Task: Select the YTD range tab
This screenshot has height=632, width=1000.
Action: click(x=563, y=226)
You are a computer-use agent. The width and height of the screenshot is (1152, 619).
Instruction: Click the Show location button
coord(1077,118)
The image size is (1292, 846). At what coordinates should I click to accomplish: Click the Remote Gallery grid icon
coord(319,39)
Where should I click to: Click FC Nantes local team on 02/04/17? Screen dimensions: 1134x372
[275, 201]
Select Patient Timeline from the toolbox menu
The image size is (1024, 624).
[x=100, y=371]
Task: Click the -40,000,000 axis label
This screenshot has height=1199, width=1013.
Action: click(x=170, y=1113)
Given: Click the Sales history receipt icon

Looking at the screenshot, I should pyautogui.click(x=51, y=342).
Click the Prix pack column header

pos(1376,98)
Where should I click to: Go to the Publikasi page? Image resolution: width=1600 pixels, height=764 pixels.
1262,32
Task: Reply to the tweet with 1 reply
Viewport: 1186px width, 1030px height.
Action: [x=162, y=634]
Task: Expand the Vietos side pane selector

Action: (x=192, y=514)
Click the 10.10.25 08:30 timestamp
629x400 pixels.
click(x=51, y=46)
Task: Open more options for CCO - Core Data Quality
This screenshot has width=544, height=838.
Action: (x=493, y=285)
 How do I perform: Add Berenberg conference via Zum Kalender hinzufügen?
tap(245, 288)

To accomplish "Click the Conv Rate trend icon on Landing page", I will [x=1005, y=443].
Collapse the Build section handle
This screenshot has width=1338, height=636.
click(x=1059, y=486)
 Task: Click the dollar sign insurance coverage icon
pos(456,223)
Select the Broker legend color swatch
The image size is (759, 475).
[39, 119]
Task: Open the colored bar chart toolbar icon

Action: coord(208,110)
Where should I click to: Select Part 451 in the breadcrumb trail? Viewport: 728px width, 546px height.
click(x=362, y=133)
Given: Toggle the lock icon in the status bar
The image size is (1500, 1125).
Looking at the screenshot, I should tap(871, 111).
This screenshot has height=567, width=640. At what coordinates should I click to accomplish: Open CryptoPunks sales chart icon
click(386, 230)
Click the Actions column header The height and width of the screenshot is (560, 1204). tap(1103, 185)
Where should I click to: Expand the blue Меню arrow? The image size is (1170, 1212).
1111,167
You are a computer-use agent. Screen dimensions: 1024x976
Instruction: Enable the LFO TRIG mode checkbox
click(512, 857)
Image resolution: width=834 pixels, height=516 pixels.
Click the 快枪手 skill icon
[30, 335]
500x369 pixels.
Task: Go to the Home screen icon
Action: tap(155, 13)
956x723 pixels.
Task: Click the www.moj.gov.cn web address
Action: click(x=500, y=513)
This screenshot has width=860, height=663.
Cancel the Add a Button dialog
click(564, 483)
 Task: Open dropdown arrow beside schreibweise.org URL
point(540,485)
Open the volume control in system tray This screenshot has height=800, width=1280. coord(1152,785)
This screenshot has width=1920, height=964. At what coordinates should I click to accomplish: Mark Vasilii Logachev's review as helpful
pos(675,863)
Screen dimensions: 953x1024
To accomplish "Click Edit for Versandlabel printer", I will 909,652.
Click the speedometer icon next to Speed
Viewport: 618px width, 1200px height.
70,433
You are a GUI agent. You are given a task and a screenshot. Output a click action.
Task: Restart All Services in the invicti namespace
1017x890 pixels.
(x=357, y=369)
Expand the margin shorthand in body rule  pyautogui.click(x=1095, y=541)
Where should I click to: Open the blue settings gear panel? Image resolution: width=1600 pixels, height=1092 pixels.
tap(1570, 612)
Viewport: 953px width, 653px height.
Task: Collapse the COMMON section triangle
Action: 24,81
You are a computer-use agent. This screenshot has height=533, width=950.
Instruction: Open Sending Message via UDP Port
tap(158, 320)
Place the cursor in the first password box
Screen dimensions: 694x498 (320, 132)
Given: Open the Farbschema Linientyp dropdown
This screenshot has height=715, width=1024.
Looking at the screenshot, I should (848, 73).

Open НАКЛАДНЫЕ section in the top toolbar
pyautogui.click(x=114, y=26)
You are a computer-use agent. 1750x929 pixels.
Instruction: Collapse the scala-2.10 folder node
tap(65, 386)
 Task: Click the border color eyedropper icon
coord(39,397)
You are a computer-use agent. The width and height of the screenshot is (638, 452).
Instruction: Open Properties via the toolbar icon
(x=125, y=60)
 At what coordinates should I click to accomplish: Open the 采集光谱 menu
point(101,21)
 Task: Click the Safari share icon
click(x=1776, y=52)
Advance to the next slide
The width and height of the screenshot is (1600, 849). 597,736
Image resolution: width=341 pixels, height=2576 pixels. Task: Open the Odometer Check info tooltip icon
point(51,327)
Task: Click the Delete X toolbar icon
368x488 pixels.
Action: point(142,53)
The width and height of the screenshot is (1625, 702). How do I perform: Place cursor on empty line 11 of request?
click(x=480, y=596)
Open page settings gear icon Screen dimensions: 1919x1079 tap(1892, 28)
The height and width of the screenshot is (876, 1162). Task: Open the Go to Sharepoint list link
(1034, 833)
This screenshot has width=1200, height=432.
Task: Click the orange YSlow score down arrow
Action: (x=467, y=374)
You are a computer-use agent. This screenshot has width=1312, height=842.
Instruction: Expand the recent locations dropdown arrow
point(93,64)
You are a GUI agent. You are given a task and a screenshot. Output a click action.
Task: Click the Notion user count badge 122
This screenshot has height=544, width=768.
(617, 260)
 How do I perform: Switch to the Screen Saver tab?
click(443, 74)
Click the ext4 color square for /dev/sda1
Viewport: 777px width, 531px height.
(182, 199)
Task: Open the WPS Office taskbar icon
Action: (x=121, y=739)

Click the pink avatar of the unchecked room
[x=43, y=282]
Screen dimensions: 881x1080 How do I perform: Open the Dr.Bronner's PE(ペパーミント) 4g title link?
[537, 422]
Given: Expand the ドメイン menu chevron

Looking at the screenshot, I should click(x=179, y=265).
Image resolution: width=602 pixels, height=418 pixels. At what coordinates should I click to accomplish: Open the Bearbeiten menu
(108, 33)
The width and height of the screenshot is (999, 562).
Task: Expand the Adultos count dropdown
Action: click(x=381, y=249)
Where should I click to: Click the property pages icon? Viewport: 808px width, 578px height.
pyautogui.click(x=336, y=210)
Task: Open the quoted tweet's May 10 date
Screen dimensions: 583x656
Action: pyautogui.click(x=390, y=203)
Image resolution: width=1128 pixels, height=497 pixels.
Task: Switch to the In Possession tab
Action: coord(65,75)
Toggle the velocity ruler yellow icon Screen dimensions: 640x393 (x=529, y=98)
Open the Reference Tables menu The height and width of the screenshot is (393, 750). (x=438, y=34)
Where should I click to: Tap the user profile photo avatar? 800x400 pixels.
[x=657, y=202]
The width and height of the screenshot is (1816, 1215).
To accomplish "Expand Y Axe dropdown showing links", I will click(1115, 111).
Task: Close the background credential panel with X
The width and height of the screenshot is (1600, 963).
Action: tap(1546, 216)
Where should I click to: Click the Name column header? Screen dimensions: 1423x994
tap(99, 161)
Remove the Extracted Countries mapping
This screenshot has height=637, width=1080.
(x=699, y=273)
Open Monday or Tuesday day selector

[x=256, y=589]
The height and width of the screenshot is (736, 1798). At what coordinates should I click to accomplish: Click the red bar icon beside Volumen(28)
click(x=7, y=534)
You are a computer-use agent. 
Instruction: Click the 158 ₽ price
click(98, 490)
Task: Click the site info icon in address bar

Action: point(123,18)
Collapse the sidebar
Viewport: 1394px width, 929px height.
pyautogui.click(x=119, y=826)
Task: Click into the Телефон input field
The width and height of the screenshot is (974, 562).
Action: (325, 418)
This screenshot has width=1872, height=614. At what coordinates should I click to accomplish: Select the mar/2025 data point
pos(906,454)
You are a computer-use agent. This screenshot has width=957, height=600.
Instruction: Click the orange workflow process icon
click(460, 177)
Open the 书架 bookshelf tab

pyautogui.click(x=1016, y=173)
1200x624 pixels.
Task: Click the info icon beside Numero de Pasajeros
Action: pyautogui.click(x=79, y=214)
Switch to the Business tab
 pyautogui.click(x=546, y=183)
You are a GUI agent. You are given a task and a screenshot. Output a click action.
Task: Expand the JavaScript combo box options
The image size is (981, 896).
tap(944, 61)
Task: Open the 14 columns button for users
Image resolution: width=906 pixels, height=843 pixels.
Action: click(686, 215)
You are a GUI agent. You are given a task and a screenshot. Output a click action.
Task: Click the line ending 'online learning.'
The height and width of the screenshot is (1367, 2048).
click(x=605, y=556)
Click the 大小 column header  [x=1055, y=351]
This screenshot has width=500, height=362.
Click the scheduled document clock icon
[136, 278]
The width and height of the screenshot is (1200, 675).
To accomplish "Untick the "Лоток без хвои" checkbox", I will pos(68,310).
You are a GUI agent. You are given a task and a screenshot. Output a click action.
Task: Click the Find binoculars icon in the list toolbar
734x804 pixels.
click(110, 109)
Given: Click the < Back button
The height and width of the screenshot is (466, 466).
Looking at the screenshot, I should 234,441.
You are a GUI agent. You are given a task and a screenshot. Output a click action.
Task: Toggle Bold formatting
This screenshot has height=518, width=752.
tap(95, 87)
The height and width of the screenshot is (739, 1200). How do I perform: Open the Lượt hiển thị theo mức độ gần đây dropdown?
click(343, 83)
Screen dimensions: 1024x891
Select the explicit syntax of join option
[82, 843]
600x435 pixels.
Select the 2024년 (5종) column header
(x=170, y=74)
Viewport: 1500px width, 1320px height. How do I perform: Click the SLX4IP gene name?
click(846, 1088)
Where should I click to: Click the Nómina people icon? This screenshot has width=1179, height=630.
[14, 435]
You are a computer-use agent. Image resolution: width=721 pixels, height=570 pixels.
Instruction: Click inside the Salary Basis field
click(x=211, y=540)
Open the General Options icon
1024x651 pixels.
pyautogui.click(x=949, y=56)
◇ ◇ ◇ ◇ ◇ ◇ ◇
PROBLEM DETAILS
From the line that holds "Viewport: 1500px width, 1320px" down to the last line of the material, copy every line exactly and add nothing.

ANSWER SECTION
Viewport: 1500px width, 1320px height. How do I perform: Click the SLX4IP gene name?
click(846, 1088)
Where should I click to: Click the Nómina people icon? This screenshot has width=1179, height=630.
[14, 435]
You are a computer-use agent. Image resolution: width=721 pixels, height=570 pixels.
Instruction: Click inside the Salary Basis field
click(x=211, y=540)
Open the General Options icon
1024x651 pixels.
pyautogui.click(x=949, y=56)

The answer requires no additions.